Telstra takes to the mattresses (or blogs)

Telstra has drecided to join the rest of the blogging world. In the usual Telstra style, the new blogs are professional looking and full of user-unfriendly bugs. A massive array of corporate blogs, all carefully edited to put the company's best foot forward.
Too bad the company's policies prevent most of the country from joining the free world.

Buggy
Most of my customers are small businesses. SME's (Small- to Medium-sized Enterprises to the rest of the world); "small business" to the ATO. Considering that these businesses employ 85% of the workforce and are 96.4% of the registered businesses in Australia, I was particularly dismayed to find the new 'Small Business' blogger was the former soppy 'Lifestyles' blogger.
She goes on and on about her fascination of the insects she calls 'nerds', but the nerds at Telstra have their revenge: neither the RSS feed nor the Comments on her blog work. (She may not want the Comments to work.)
You can almost hear the gnomes chuckling.

You have to read the news like a conversation.
When the person blogging about small business in Australia keeps citing studies done by large retailers in the US; and calling Internet entrepreneurs "nerds", it's not hard to conclude she wishes she lived somewhere else. (Hint: She certainly needs to work somewhere else...)
One thing is certain: She has little or no idea what it means to develop the Internet as a resource for a small business in Australia.

Her first article was for 'Breast Cancer Day' at the Telstra Dome. Laudable, but hardly 'News you can use'. (A leftover from her former project?) She is far out of touch with the needs of small business in Australia.
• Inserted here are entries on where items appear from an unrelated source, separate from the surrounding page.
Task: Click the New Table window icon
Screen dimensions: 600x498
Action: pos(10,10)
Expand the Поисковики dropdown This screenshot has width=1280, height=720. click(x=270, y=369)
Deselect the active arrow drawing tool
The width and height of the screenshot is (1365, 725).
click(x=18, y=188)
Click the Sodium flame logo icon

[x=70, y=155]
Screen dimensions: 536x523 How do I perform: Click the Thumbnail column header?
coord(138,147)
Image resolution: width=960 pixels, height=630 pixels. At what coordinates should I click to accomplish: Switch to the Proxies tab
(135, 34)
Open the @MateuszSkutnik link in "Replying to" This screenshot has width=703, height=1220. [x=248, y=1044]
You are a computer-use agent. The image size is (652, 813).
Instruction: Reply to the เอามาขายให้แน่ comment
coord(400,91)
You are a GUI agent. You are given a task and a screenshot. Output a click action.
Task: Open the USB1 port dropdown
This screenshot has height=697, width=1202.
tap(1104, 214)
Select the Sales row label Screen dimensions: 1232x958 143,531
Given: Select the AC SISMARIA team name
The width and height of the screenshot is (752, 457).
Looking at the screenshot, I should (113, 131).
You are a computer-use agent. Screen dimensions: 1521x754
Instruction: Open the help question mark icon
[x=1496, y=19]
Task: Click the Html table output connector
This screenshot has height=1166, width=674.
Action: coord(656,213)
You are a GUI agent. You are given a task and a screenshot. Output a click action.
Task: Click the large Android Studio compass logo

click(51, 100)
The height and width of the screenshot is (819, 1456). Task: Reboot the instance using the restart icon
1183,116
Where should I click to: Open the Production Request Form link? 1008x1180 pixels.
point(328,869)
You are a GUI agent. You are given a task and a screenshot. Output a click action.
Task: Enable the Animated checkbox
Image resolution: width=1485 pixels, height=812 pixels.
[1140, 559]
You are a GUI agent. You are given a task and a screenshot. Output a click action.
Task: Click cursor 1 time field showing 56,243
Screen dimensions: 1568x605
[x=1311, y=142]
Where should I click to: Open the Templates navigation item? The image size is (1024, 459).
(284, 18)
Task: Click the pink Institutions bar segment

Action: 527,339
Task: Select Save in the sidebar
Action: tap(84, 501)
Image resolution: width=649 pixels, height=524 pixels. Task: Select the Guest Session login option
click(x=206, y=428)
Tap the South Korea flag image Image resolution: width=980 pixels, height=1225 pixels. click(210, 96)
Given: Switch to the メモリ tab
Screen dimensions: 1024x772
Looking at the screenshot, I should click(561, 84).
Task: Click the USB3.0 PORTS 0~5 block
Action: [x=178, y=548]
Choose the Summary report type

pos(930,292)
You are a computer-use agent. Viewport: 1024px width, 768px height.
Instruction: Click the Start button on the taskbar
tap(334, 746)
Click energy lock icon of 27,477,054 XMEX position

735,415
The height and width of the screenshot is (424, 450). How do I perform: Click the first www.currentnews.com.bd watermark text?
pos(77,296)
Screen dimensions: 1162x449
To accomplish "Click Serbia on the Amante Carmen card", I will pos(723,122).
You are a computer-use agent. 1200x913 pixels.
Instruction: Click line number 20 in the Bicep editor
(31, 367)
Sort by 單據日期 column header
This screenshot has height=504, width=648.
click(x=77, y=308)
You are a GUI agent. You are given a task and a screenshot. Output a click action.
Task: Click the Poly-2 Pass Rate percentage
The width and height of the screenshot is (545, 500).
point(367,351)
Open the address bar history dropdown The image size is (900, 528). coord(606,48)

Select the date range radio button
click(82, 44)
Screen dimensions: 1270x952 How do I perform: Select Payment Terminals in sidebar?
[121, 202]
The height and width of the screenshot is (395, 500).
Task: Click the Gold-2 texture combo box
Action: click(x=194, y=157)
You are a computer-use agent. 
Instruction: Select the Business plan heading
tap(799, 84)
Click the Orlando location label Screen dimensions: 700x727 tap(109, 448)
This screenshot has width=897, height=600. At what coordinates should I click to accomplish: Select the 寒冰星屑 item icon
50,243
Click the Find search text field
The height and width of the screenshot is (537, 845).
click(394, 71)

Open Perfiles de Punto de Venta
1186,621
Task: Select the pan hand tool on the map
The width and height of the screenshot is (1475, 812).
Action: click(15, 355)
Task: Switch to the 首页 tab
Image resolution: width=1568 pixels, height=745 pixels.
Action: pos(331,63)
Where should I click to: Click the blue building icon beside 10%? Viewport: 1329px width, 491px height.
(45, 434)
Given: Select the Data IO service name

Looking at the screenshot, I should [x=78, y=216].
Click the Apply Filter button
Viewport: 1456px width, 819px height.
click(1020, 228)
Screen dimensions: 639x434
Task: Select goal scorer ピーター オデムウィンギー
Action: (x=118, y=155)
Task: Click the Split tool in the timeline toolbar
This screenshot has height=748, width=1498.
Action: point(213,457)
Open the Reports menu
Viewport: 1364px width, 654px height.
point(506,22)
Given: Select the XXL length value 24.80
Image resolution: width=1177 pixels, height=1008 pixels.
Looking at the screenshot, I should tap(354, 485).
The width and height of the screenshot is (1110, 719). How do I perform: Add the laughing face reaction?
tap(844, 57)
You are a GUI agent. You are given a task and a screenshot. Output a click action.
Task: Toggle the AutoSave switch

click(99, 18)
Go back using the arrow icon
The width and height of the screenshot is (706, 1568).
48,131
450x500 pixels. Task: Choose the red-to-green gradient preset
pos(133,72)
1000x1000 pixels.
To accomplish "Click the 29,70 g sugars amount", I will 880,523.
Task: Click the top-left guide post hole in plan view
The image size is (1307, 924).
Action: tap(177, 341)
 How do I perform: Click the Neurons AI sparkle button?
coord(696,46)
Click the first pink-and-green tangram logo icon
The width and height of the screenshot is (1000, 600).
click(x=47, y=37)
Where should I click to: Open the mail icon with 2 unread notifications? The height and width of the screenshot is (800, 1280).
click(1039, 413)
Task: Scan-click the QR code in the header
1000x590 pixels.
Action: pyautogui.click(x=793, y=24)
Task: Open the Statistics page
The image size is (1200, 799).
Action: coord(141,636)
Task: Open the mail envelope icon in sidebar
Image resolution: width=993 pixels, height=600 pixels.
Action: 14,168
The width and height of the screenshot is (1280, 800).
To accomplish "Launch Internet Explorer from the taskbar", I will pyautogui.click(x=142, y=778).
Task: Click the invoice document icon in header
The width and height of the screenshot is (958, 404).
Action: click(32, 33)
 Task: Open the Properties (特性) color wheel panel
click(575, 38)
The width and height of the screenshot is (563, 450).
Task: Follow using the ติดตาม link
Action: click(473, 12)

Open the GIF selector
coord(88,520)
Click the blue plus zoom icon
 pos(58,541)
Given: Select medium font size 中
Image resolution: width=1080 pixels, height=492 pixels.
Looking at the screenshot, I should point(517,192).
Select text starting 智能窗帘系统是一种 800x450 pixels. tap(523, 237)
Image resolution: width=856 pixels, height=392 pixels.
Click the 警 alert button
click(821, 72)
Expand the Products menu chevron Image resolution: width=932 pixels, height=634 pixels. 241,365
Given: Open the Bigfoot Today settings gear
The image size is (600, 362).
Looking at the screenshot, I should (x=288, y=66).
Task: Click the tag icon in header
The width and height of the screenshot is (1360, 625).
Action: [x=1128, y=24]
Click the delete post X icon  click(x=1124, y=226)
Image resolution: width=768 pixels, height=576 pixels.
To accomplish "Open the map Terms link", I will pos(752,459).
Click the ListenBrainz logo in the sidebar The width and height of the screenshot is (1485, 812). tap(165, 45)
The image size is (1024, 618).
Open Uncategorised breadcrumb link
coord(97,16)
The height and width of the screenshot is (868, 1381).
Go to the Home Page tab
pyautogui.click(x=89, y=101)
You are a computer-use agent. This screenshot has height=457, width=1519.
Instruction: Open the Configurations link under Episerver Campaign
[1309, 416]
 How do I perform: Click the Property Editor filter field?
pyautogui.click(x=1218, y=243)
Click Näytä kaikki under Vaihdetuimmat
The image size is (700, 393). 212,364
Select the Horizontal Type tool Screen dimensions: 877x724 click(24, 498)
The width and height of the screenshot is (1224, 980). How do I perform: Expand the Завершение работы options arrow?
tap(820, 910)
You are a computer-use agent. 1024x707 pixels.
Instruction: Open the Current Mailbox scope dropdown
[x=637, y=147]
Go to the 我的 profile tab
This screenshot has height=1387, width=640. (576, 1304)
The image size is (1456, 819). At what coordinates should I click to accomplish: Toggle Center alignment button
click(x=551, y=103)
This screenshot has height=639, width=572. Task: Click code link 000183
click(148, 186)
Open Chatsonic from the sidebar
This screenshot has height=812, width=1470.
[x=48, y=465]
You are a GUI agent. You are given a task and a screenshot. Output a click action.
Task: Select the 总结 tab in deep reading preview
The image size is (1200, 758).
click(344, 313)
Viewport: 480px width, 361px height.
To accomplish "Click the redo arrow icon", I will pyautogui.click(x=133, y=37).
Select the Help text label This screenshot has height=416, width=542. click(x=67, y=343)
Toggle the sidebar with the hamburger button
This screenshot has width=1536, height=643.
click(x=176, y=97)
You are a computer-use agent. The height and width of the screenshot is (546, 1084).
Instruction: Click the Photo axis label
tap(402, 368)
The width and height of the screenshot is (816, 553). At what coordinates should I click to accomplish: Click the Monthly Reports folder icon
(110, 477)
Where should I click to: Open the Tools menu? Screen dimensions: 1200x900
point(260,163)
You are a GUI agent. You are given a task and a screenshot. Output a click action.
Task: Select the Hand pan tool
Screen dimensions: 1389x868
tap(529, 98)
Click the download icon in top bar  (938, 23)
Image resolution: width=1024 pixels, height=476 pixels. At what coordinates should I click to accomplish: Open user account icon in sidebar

A few of the other blogs have undefined RSS feeds, too. And Telstra wonders why it's losing money? I did find a useable feed on the homepage.

Comments
There are 4 separate blogs complaining about the regulatory requirement to keep CDMA in place until the NextG network is running properly. The blogs are full of people complaining about holes in service. The chief technical blogger advises getting a magnetic antenna; and one comment says it will make a nice paperweight.
No one dares complain about the fees. (I guess they leave that to the Dodo ad.)
Telstra whinges on to make its case. All Telstra has to do is explain that they want to cripple their competitors and are willing to leave 1/2 the population without reliable broadband.
Strangely, most of the Comments on these blogs seem to be Telstra shareholders. The shareholders want to know why Telstra shouldn't be allowed to make the same obscene profits as steel companies.

CDMA divine
Optus, iiNet, and other carriers in the G9 consortium built their business by sharing Telstra's CDMA network. This was mandated by regulations in order to introduce competition into the market. Only 10 years ago, Telstra was a monopoly. The only game in town.
When Telstra dragged its feet (for 7 years overcharging consumers for piss-poor broadband) on the issue of fibre cabling and then wireless internet access, 9 of these companies formed a consortium, excluding Telstra, and filed a competing proposal to do the work.
Here would be a chance for Telstra to let them know why they shouldn't mess with the Mother Country (..or Mother Nature, or God, etc.)
CDMA will go sooner or later. Telstra probably intended to handle the changeover as they did ADSL: charge heavily for the NextG service as it was grudgingly enabled. This is one case where the politicians should be applauded.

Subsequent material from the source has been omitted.